La polarización actual refleja algo más interno que una simple disputa electoral. Refleja el desencanto de muchos ciudadanos frente a promesas que durante décadas parecieron repetirse sin traducirse en hechos concretos. Cada campaña ofrece soluciones, cada gobierno promete cambios y cada generación deposita nuevas expectativas en los líderes políticos. A pesar de todo esto, gran parte de los problemas estructurales siguen permaneciendo; desigualdad, corrupción, exclusión territorial, violencia y falta de oportunidades.
Quizás por eso cada vez más personas sienten que la democracia ‘prometida’ sigue siendo una tarea pendiente. No porque las instituciones no existan, sino porque la experiencia real de muchos ciudadanos dista considerablemente de los ideales de participación, igualdad y justicia que suelen acompañar los discursos democráticos. Esos que se inventaron en la revolución francesa los masones y que nos mantiene divididos como pueblo.
Colombia necesita menos fanatismos y más reflexión. Menos etiquetas y más argumentos. Menos miedo al contradictor y más disposición a escuchar. Ningún candidato resolverá por sí solo los problemas históricos del país. Ninguna ideología posee todas las respuestas. Ningún sector político representa por completo la diversidad de una nación tan compleja como la nuestra.
Del mismo modo, las sociedades no siempre aprenden de sus errores cuando estos son justificados o minimizados. Una experiencia negativa solo se convierte en aprendizaje cuando existe la capacidad de reconocerla críticamente. Lo que impulsa el progreso no es únicamente celebrar aquello que ‘creemos haber hecho bien’, sino comprender las consecuencias de las malas decisiones, identificar sus causas y evitar repetirlas. En ese sentido, los errores y los fracasos pueden convertirse en una fuente de aprendizaje más valiosa que los éxitos cuando son analizados con honestidad.

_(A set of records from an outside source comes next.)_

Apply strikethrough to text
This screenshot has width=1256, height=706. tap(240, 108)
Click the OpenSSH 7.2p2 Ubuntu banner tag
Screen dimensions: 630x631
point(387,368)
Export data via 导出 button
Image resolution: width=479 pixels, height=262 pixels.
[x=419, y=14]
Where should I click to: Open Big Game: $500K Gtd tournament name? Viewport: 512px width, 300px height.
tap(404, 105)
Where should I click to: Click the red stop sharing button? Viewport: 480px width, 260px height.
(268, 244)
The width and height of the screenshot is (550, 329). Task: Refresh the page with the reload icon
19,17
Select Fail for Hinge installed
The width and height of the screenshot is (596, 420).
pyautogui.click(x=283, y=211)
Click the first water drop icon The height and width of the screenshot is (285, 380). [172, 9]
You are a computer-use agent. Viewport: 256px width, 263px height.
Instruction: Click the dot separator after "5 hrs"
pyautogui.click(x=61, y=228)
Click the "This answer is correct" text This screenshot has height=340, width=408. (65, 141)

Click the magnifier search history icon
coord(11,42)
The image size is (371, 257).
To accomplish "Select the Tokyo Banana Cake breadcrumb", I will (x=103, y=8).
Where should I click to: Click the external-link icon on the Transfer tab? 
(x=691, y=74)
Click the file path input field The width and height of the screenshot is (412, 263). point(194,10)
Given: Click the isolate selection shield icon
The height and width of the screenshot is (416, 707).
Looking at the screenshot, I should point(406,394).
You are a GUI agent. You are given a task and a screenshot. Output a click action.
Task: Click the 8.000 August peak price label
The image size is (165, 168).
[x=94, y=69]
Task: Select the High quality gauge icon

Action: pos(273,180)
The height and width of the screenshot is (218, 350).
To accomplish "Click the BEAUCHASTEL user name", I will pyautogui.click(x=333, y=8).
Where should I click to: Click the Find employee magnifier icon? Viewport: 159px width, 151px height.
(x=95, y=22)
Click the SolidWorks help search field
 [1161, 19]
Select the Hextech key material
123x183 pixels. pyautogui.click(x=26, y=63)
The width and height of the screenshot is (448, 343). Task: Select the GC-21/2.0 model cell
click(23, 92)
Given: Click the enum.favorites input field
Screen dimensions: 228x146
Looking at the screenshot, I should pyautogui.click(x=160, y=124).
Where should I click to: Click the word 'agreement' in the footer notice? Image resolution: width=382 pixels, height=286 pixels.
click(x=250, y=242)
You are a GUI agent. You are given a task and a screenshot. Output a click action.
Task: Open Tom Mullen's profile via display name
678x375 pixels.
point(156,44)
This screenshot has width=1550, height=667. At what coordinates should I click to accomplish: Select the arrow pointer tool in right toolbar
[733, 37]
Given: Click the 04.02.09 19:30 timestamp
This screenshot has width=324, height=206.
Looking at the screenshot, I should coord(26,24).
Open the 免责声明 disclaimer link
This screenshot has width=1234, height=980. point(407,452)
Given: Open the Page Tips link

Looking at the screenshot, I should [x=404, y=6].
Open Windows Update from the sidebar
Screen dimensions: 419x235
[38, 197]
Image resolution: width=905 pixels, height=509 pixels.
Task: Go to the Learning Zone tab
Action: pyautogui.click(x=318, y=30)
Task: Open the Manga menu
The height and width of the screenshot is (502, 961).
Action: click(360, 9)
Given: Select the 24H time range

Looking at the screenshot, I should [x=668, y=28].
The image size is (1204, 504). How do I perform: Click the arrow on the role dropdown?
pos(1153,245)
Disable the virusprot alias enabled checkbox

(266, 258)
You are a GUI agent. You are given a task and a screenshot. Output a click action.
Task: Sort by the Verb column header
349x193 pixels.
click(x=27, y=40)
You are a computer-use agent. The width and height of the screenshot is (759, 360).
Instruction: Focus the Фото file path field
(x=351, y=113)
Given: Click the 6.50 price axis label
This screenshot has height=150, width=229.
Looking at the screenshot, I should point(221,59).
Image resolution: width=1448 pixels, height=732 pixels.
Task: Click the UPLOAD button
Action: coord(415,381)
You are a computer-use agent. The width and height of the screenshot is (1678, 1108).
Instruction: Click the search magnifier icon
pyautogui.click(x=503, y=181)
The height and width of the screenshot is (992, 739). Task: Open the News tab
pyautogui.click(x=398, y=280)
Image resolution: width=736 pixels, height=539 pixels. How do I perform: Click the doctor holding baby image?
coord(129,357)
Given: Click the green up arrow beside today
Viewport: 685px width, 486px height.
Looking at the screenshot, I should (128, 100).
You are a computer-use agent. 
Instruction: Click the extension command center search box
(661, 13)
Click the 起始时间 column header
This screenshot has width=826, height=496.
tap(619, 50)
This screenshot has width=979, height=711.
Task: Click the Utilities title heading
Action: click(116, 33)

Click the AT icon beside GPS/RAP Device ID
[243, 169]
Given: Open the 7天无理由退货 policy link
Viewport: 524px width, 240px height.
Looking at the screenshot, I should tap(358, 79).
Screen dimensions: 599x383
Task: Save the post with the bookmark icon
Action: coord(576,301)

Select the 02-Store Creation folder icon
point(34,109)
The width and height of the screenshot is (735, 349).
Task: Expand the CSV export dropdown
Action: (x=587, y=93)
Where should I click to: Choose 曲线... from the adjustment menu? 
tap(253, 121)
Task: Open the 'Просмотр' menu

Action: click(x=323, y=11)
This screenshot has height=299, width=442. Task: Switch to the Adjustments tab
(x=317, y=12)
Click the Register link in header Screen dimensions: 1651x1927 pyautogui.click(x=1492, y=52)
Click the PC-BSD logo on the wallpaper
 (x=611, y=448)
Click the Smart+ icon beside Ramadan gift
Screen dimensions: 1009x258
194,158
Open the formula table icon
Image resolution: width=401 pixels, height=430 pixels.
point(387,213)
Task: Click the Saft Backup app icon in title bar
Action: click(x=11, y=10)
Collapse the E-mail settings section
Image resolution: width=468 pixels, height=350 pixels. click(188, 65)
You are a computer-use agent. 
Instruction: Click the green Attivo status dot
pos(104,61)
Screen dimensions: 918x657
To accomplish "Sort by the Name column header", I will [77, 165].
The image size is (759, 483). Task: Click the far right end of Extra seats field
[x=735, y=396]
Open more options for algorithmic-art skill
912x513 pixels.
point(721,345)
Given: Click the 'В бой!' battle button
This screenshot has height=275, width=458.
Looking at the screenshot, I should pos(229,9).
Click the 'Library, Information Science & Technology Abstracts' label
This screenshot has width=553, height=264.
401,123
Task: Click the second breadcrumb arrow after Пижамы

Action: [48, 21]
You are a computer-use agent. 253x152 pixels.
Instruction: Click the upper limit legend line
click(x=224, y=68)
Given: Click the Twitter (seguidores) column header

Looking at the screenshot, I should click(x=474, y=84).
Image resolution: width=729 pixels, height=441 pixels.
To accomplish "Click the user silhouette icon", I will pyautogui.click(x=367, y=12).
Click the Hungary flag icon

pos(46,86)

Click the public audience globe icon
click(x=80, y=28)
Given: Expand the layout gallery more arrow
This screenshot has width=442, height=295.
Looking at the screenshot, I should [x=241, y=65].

Tal vez lo más importante no sea decidir quién ocupará la Casa de Nariño, sino aprender a convivir con quienes votan distinto. Mientras no logremos superar esa lógica de vencedores y vencidos, y las diferencias se sigan convirtiendo en enemistades y los errores se sigan justificando, la democracia continuará siendo más una aspiración, e ilusión que una realidad, limitando racionalmente nuestra capacidad de decidir de manera autónoma y consciente por un candidato.